Given our size as an organisation, we are not legally required to make a modern slavery statement. However, we are making this voluntary statement to show our commitment to ethical trading principles, that we oppose slavery and human trafficking in all its forms and are taking steps to ensure that there is no slavery or human trafficking in our business or in our supply chain.
Policies and organisation
The CSA operate an Anti-slavery and Human Trafficking Policy which reflects our commitment to acting ethically and with integrity in all our business relationships and to implementing and enforcing effective systems and controls to ensure slavery and human trafficking is not taking place anywhere in our supply chain.
Our Board of Directors has overall responsibility for ensuring this policy complies with our legal and ethical obligations, and that all those under our control comply with it. The Director of Finance and Operations has primary and day-to-day responsibility for implementing this policy, monitoring its use and effectiveness, dealing with any queries about it, and auditing internal control systems and procedures to ensure they are effective in countering modern slavery.
Our people at all levels are encouraged to report concerns about any issue or suspicion of modern slavery in any parts of our business or supply chain.
Due diligence and risk assessment
To help identify and monitor the risk of slavery and human trafficking in our supply chain we commit that we will vet suppliers and sub-contractors to ensure that they use ethical labour practices.
We will only employ agency workers through reputable employment agencies that adhere to our anti-slavery and human trafficking policy (or equivalent policies). As part of our procurement policy we will apply certain due diligence criteria to confirm that suppliers or potential suppliers and subcontractors comply with our own ethical standards.
In accordance with the guidelines set out by the Home Office we have analysed the categories of our supply chain below:
- PRINCIPAL SUPPLIERS - our largest cost relates to the employment of our own people and the use of self-employed tutors in the case of our Learning and Development activities. In this context we are already fully committed to paying people in line with living wage guidelines. Our arrangements with tutors do not permit any sub-contracting and while we may subcontract to providers of professional qualifications, regulations prevent any second level subcontracting.
- The balance of costs are associated with services delivered in our offices and at third party venues (for training, conferences and seminars) for which we use well-known and reputable companies and we will now check their statements and policies in relation to modern slavery as far as we are able as part of due diligence processes.
- PRODUCTS OR RAW MATERIALS SUPPLIERS - as a trade association we do not directly process raw materials but do receive small amount of stationery and promotional products which are generally sourced from suppliers we know well. As far as is practical we will also ascertain their ethical standards in relation to slavery and human trafficking.
- IT SERVICES - these are provided through a self-employed contractor who is only allowed to subcontract his services or provide a replacement with our permission.

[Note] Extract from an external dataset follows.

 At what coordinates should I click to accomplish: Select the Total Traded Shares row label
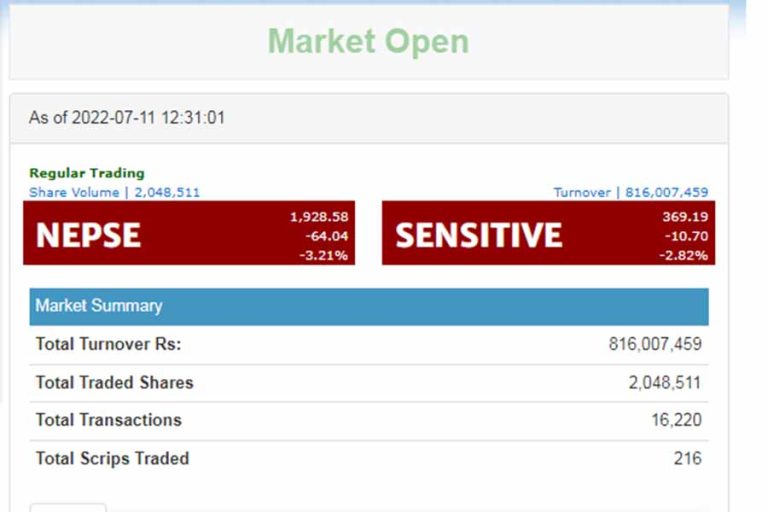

- CONTRACT CLEANING SERVICES - these are provided by a large third-party company who are corporate members of their industry trade body, the British Institute of Cleaning Science, which promotes best practice with regards people employed in the industry.
- MANUFACTURING SERVICES - as a trade association we do not directly engage in manufacturing.
To ensure a high level of understanding of the risks of modern slavery and human trafficking in our supply chain and our business, we provide guidance to our staff, particularly in so far as they are involved in procurement. Our Anti-slavery and Human Trafficking policy also encourages our people to use our Whistleblowing Policy if they have any suspicion or concern of modern slavery violations without fear of any detrimental treatment.
On an annual basis we will review the effectiveness of the steps we have taken during the year to ensure that there is no slavery or human trafficking in our supply chain and to identify any additional steps we intend to take to combat slavery and human trafficking.
This voluntary slavery and human trafficking statement is made in connection with section 54(1) of the Modern Slavery Act 2015, for the financial year ending 30 June 2019. It was approved by the board on 11th December 2019.